- Task objective -
Write each line out a second time, exactly as shown below.

- Records provided -
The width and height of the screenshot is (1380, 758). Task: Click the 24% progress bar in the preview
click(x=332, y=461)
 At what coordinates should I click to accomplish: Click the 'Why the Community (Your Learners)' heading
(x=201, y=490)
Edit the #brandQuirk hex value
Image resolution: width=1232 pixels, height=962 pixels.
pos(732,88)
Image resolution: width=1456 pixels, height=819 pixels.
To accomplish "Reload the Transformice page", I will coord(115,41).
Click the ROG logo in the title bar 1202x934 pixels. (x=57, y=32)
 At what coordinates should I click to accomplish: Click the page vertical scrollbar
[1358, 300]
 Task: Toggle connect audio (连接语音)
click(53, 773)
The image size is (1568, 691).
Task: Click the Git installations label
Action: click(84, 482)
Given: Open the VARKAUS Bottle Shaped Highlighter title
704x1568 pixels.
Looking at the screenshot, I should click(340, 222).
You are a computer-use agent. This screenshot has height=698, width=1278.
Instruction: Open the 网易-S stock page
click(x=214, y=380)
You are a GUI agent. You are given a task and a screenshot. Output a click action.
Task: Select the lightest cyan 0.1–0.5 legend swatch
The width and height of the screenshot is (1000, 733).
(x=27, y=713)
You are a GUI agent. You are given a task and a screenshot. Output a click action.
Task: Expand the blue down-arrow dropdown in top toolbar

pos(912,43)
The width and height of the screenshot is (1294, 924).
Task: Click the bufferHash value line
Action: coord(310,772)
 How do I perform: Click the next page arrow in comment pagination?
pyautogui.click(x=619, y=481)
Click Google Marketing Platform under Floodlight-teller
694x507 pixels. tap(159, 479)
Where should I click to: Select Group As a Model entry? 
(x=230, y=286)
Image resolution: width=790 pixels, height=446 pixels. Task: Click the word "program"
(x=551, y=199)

- Answer space -
The width and height of the screenshot is (1380, 758). Task: Click the 24% progress bar in the preview
click(x=332, y=461)
 At what coordinates should I click to accomplish: Click the 'Why the Community (Your Learners)' heading
(x=201, y=490)
Edit the #brandQuirk hex value
Image resolution: width=1232 pixels, height=962 pixels.
pos(732,88)
Image resolution: width=1456 pixels, height=819 pixels.
To accomplish "Reload the Transformice page", I will coord(115,41).
Click the ROG logo in the title bar 1202x934 pixels. (x=57, y=32)
 At what coordinates should I click to accomplish: Click the page vertical scrollbar
[1358, 300]
 Task: Toggle connect audio (连接语音)
click(53, 773)
The image size is (1568, 691).
Task: Click the Git installations label
Action: click(84, 482)
Given: Open the VARKAUS Bottle Shaped Highlighter title
704x1568 pixels.
Looking at the screenshot, I should click(340, 222).
You are a computer-use agent. This screenshot has height=698, width=1278.
Instruction: Open the 网易-S stock page
click(x=214, y=380)
You are a GUI agent. You are given a task and a screenshot. Output a click action.
Task: Select the lightest cyan 0.1–0.5 legend swatch
The width and height of the screenshot is (1000, 733).
(x=27, y=713)
You are a GUI agent. You are given a task and a screenshot. Output a click action.
Task: Expand the blue down-arrow dropdown in top toolbar

pos(912,43)
The width and height of the screenshot is (1294, 924).
Task: Click the bufferHash value line
Action: coord(310,772)
 How do I perform: Click the next page arrow in comment pagination?
pyautogui.click(x=619, y=481)
Click Google Marketing Platform under Floodlight-teller
694x507 pixels. tap(159, 479)
Where should I click to: Select Group As a Model entry? 
(x=230, y=286)
Image resolution: width=790 pixels, height=446 pixels. Task: Click the word "program"
(x=551, y=199)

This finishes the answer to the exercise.